Le choix des vétérans

Le DG Ken Holland, en poste depuis 1997, a définitivement choisi de construire son équipe autour des vétérans. C’est ainsi que les Red Wings revendiquent à chaque année l’une des moyennes d’âge les plus élevées de la ligue. Le meilleur exemple est incontestablement l’inusable Chris Chelios, qui aura 46 ans le 25 janvier prochain, mais également Hasek (42 ans), Lidström (37 ans), ou encore Osgood (34 ans), sans oublier Yzerman qui a joué jusqu’à l’âge de 41 ans et qui jouerait surement encore s’il n’avait pas choisi de raccrocher ses patins à la fin de la saison 2005-06. Cela est du au fait que l’équipe se trouve rarement en très bonne position lors du repêchage mais aussi parce que ce sont les franchises en situation d’échec qui décident de rebâtir leur formation par la jeunesse.

Et du développement

Si les Red Wings ne bénéficient jamais des meilleures positions au repêchage, cela ne les empêche pas de faire des miracles. Henrik Zetterberg, qui a marqué 20 points depuis le début de la saison (sommet de la ligue) a été repêché par les Red Wings au 210ème rang total en 2000. Pavel « Pasha » Datsyuk a été repêché au 171ème rang en 1998. Il est aujourd’hui l’autre joueur-clé de la formation, en plus d’avoir gagné le trophée Lady Bing en 2006 et 2007. Ces deux joueurs ne sont pas seulement la preuve du flair exceptionnel du réseau des recruteurs de Detroit en Europe mais aussi de la politique de développement de la formation. Dans ces deux cas, les Red Wings ont préféré laisser les joueurs européens poursuivre leur apprentissage dans leurs championnats respectifs, c’est-à-dire à Timra IK (Suède) pour Zetterberg et AK Bars Kazan (Russie) pour Datsyuk.

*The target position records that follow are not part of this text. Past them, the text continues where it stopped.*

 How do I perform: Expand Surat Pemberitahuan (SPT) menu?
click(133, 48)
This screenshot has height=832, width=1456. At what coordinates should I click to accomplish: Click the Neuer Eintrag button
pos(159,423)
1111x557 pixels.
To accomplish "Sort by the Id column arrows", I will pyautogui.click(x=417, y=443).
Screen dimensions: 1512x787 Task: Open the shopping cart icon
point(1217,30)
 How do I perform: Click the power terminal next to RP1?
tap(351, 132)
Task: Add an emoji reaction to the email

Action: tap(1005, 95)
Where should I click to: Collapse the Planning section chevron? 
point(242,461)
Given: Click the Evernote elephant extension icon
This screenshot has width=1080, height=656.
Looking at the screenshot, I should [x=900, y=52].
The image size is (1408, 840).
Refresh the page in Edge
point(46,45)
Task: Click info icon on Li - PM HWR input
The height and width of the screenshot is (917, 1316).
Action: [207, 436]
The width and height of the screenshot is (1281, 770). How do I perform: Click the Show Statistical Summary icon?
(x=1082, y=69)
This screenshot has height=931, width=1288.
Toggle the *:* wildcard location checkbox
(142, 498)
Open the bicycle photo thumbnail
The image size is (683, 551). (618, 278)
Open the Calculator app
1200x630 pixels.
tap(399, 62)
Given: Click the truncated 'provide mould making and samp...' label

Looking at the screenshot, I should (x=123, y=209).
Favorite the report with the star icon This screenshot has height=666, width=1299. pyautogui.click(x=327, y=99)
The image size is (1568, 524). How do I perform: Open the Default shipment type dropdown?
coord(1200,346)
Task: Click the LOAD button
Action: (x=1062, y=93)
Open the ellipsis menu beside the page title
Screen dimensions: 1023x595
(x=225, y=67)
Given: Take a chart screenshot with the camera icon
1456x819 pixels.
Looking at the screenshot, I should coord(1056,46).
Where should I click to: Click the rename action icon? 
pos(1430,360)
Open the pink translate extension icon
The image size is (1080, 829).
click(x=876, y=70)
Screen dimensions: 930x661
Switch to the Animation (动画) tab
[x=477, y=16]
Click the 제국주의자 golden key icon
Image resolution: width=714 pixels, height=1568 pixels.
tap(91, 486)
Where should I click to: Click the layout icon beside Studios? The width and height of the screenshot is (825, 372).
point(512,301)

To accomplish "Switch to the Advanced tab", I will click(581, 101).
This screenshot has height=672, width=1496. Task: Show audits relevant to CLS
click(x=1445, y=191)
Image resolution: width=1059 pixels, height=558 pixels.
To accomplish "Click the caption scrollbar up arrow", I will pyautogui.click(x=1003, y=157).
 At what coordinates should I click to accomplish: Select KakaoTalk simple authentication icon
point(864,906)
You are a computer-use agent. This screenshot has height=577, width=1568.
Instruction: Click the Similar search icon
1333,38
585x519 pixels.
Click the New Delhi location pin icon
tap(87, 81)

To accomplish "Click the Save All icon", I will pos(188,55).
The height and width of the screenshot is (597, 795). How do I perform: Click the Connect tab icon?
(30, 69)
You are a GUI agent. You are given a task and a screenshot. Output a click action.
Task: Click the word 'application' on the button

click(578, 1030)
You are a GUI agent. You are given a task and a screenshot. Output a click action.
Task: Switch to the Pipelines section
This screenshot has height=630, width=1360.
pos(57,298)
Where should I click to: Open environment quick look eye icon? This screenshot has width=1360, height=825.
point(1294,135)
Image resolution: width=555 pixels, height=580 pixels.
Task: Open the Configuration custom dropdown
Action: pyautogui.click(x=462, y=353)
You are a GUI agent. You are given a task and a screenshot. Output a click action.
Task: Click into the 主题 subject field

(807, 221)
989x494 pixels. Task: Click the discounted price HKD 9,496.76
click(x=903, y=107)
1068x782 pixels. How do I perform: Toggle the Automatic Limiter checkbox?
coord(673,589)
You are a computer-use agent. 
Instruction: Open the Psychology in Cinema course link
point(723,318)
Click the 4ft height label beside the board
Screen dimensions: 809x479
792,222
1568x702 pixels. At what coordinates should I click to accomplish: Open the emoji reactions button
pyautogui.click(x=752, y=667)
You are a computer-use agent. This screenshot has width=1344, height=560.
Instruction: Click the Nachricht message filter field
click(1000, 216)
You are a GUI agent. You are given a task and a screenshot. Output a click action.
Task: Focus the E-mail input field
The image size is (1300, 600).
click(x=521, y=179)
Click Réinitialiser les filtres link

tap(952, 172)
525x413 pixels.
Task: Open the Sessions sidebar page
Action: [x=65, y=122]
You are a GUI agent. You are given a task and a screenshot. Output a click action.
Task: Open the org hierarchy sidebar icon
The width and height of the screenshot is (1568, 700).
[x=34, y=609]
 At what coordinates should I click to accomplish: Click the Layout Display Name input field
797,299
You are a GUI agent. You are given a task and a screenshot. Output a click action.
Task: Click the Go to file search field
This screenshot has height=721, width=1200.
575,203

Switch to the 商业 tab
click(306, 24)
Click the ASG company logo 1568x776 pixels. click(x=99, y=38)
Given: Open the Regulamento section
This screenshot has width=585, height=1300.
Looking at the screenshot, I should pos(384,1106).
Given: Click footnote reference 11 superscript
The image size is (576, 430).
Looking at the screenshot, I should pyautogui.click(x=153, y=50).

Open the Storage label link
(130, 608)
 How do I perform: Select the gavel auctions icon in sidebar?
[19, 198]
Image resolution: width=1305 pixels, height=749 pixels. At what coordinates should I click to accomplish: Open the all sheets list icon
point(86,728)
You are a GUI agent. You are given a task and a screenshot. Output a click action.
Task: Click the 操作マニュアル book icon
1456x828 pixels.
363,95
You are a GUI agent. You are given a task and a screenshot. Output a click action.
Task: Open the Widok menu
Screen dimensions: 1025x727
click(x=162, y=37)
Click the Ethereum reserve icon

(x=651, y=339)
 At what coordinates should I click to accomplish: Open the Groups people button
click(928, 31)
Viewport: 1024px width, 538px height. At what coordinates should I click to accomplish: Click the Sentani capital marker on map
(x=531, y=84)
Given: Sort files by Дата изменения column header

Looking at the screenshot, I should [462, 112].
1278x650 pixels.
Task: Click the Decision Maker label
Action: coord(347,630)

Trois Coupes Stanley en dix ans

Les Red Wings ont donc remporté la Coupe Stanley trois fois lors des dix dernières saisons, et ont une chance sérieuse de le faire à chaque année, une performance remarquable. Seuls les Devils du New Jersey présentent une régularité semblable dans le succès. Les Red Wings de Detroit sont-ils une dynastie du hockey ? Ils n’ont gagné que (!) trois Coupes en dix saisons, ce qui les place loin des Canadiens des années 1950 (cinq en cinq ans), des Islanders des années 1980 (quatre en quatre ans) et des Oilers de la fin des années 1980 (cinq en sept ans). Mais le hockey a bien changé et la parité qui règne aujourd’hui dans la ligue, le plafond salarial et l’autonomie des joueurs rendent la comparaison sans intérêt. Il est plus que probable qu’aucune équipe ne s’approchera jamais du statut de dynastie atteint par ces trois formations. Les Red Wings Detroit n’en demeurent pas moins une référence d’excellence dans le hockey moderne.